I can then give a value to a like

a="hello world";

The question is, how should I assign values to b? A simple

b[0]="string";

results in a segmentation fault.

Regards, Emyl.

Richard
Guest
Posts: n/a

 11-02-2007
emyl <(E-Mail Removed)> writes:

> Hi all,
>
> here's an elementary question. Assume I have declared two variables,
>
> char *a, **b;

b is a pointer to a char pointer.

>
> I can then give a value to a like
>
> a="hello world";
>
> The question is, how should I assign values to b? A simple
>
> b[0]="string";

*b = "s";

>
> results in a segmentation fault.
>
>
> Regards, Emyl.

Richard Heathfield
Guest
Posts: n/a

 11-02-2007
emyl said:

> Hi all,
>
> here's an elementary question. Assume I have declared two variables,
>
> char *a, **b;
>
> I can then give a value to a like
>
> a="hello world";
>
> The question is, how should I assign values to b?
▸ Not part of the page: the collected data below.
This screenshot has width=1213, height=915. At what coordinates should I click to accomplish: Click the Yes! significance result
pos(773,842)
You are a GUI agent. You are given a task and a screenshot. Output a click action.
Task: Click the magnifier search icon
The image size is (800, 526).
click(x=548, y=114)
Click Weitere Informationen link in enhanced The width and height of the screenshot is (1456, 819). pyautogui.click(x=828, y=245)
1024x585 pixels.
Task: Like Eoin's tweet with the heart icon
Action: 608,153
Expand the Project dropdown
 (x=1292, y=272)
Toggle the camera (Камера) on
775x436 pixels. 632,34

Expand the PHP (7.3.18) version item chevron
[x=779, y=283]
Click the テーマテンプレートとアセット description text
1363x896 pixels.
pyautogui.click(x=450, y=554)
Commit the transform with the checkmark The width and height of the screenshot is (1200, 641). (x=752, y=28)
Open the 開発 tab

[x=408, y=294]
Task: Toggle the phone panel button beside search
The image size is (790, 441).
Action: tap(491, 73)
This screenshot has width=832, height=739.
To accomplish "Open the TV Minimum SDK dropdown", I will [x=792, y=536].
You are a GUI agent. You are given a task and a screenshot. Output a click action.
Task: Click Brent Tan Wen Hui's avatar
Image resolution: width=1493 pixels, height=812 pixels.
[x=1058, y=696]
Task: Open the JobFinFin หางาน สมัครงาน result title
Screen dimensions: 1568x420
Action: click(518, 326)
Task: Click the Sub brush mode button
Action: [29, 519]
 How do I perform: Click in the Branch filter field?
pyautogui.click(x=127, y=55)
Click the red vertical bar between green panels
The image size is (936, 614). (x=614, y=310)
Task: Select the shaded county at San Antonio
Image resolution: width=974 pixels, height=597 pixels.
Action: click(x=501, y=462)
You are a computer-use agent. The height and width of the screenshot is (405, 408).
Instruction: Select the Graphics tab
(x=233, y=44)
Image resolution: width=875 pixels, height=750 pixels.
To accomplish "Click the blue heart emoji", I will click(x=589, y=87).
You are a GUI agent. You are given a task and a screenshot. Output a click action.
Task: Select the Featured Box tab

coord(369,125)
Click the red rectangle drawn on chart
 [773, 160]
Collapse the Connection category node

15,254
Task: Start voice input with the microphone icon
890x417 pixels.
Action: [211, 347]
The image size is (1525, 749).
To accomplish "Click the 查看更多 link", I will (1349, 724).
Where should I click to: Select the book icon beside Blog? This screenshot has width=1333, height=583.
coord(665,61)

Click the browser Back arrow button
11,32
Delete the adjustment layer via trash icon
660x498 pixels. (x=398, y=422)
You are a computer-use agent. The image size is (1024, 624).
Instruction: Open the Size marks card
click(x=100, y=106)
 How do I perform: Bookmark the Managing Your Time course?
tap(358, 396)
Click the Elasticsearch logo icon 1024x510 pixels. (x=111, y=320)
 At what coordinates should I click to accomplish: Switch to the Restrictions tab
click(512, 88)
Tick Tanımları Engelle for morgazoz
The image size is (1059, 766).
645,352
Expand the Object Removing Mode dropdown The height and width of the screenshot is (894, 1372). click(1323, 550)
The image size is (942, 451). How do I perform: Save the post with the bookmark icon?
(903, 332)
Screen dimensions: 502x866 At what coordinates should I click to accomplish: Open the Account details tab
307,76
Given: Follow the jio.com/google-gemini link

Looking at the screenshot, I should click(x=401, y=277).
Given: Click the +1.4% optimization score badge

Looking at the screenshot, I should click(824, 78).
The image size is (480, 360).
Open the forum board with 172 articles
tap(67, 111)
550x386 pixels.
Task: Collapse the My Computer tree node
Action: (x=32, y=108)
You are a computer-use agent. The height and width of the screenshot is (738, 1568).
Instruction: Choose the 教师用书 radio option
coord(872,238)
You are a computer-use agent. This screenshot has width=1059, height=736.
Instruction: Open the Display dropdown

A simple
>
> b[0]="string";
>
> results in a segmentation fault.
>

char *a, **b;

reserves sufficient storage for a pointer-to-char named a, and a
pointer-to-pointer-to-char named b.

a="hello world";

assigns a value to this pointer-to-char, the value in question being the
address of the first character in the given string literal.

But b[0]="string"; is a problem, not because there's anything wrong with
the syntax, but because you've made an incorrect assumption.

b is a pointer-to-pointer-to-char, but you haven't pointed it to any
pointers-to-char, so it is currently indeterminate. b[0]="string"; is
*not* an attempt to give a value to b. It is an attempt to give a value to
b[0]. But b[0] is meaningless unless b has a meaningful value.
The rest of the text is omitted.